## [Consigne donnée a]
Dans le texte fourni sur l'assemblée de l'AIPCE à Oslo, relevez tous les pays qui ont leur propre rubrique dans le tour de table des représentations nationales.

══ Texte fourni

Notes sur l’assemblée de l’AIPCE à Oslo

par Manola Gardez

Les principales thématiques abordées lors de cette session qui s’est tenue les 14, 15 et 16 octobre 2009 à Oslo :
- Liberté de la presse, éthique et montée en puissance des médias sociaux
- Relations entre politiques et presse en démocratie
- Problèmes éthiques du reportage judiciaire
- Enfance et presse
- Arbitrage et conciliation
- Ethique et droit de la presse : les développements dans les institutions européennes
- Financement des conseils de presse en période de crise.





Notes de Manola Gardez et Nathalie Dollé, participantes françaises de la rencontre.

Jeudi 15 octobre
Tour de table des représentations nationales sur leurs rapports annuels.

Arménie  
CP pas encore assez institutionnalisé.
Seulement la moitié de journaux ont signé le code national d’éthique, la plupart des autres sont des « journaux politiques » qui craignent que leurs adversaires les attaquent par l’intermédiaire du CP.
Un projet de loi prévoit d’aggraver les sanctions concernant la diffamation.

Belgique
95% des médias de presse flamands adhèrent au CP.
Autant de plaintes que l’an dernier. Elles concernent davantage des questions de vie privée. Un nouveau type de plaintes apparaît : l’utilisation par les journaux de photos récupérées sur les sites sociaux d’internet (Facebook…).
Au printemps prochain le CP flamand devrait pouvoir traiter les cas sur internet.
Le CP donne des avis y compris pour des cas relatifs à des médias qui ne sont pas membres, à partir du moment où ces médias revendiquent « faire du journalisme » ; un site internet a lancé une action en justice pour dénoncer cette situation ; pour l’instant, la décision en référé a suspendu l’annonce publique de l’avis en question.
Le CP de Belgique francophone commencera réellement ses travaux le 1er novembre.

Bosnie
Politiquement c’est la catastrophe qui pourrait aboutir soit à la guerre soit à une séparation civile dans le pays.
Le CP prend en charge les médias de toutes les communautés. Son fonctionnement devient très difficile (des médias ne paient pas, ils accusent de partialité, se retirent….) Une partie d’entre eux souhaitent une « loi » sur la presse.
Problème de reconnaissance du Kosovo.
Le CP a reçu cette année 97 cas, plus que l’an passé.

════

## [Consigne donnée b]
Réécrivez la partie des enregistrements qui s'ouvre sur la ligne contenant « Select the TLS encryption radio button » et se ferme sur celle contenant « Click the page ». Remplacez « radio button » par « option button » et ne changez rien d'autre. Ne donnez que cette partie.

══ Enregistrements fournis

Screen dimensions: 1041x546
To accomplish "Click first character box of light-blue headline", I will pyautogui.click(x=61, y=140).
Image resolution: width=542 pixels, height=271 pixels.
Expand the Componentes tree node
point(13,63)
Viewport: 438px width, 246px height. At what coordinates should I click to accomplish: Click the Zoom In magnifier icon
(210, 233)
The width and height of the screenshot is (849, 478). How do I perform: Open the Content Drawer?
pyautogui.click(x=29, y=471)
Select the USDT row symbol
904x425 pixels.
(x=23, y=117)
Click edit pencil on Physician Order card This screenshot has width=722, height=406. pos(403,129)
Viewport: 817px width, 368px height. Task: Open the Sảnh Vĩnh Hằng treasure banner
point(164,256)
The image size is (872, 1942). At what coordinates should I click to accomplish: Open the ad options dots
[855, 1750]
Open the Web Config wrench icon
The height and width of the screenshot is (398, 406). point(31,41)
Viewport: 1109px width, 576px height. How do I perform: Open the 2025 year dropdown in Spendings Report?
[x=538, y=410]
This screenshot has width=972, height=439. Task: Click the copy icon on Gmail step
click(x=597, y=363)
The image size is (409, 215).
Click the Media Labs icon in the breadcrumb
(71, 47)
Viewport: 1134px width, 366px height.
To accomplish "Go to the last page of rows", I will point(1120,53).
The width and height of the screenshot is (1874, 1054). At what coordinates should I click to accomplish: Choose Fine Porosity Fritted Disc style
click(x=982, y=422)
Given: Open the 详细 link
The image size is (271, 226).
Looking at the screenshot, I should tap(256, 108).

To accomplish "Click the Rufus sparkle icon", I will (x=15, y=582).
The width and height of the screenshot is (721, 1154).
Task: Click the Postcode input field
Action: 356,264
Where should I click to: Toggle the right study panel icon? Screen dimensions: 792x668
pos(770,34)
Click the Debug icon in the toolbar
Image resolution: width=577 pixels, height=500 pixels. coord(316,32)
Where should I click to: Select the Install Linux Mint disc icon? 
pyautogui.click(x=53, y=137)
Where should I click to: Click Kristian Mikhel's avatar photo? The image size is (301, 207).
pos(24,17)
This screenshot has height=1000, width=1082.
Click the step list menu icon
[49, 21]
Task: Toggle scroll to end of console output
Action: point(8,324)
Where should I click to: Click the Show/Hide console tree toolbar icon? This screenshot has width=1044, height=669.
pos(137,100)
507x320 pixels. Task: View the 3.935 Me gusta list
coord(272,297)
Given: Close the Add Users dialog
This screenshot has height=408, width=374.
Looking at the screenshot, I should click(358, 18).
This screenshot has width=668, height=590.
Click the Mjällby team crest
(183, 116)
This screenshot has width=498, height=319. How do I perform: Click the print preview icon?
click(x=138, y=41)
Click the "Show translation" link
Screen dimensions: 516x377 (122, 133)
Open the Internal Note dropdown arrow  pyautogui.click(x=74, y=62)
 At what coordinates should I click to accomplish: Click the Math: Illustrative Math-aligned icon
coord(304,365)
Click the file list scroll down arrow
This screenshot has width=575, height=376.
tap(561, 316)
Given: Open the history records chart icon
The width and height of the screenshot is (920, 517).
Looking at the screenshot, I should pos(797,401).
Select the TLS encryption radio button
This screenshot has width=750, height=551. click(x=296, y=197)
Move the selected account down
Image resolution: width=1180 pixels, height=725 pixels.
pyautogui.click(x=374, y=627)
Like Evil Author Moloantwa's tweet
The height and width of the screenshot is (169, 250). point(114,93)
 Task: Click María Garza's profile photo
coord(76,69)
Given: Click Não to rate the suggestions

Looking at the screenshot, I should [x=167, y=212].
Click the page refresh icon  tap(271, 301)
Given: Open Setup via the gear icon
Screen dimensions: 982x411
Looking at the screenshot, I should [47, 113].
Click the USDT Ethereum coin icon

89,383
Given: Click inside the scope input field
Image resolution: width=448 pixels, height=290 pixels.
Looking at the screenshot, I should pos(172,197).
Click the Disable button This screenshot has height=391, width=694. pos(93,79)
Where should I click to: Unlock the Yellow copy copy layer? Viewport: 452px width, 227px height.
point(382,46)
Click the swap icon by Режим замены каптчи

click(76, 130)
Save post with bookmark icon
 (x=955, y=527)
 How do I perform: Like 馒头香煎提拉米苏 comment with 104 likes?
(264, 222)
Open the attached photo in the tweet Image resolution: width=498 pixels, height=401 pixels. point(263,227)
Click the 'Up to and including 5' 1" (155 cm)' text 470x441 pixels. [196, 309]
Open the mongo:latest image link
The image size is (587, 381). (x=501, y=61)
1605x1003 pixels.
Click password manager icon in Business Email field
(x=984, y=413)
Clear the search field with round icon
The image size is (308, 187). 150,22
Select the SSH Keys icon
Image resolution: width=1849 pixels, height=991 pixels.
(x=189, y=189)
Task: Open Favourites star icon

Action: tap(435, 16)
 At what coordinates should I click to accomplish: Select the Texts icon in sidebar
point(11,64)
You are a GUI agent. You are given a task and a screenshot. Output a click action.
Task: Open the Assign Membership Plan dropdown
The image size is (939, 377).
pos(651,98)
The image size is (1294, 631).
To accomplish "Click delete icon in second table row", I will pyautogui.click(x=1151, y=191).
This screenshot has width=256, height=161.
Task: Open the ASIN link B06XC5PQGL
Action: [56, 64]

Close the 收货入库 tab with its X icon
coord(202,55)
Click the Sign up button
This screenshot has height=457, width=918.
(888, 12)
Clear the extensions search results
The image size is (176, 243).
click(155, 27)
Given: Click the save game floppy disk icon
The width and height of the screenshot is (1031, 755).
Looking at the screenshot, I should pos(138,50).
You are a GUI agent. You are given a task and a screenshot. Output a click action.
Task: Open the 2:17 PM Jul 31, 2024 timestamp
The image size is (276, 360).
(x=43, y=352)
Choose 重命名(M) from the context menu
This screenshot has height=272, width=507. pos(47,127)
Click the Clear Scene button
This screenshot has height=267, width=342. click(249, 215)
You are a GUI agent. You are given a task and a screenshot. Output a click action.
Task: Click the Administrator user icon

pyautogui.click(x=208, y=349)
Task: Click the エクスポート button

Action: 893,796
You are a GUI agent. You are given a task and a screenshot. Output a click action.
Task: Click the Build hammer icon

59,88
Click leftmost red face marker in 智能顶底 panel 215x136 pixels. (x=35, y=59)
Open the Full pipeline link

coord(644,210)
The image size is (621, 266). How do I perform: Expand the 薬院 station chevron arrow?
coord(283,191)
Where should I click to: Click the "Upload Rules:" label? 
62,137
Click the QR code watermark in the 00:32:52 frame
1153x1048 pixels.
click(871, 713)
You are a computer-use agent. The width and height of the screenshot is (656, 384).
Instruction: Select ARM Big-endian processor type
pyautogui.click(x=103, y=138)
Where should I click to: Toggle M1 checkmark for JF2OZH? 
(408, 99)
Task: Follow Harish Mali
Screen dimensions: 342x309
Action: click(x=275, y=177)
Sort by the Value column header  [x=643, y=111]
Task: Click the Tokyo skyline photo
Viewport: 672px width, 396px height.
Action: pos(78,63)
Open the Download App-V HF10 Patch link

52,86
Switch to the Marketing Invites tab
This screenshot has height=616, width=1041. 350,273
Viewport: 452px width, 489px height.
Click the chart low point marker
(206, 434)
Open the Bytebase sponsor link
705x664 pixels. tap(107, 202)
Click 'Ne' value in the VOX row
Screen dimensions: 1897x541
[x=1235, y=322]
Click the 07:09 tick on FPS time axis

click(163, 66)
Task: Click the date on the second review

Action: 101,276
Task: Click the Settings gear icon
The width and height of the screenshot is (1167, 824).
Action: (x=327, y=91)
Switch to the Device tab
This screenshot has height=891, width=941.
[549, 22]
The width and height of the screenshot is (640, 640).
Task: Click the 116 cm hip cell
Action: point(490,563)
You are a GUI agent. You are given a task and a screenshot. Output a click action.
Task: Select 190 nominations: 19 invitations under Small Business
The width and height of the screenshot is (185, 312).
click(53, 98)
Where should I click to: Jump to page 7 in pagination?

════

## [Réponse a]
Arménie, Belgique, Bosnie

## [Réponse b]
Select the TLS encryption option button
This screenshot has width=750, height=551. click(x=296, y=197)
Move the selected account down
Image resolution: width=1180 pixels, height=725 pixels.
pyautogui.click(x=374, y=627)
Like Evil Author Moloantwa's tweet
The height and width of the screenshot is (169, 250). point(114,93)
 Task: Click María Garza's profile photo
coord(76,69)
Given: Click Não to rate the suggestions

Looking at the screenshot, I should [x=167, y=212].
Click the page refresh icon  tap(271, 301)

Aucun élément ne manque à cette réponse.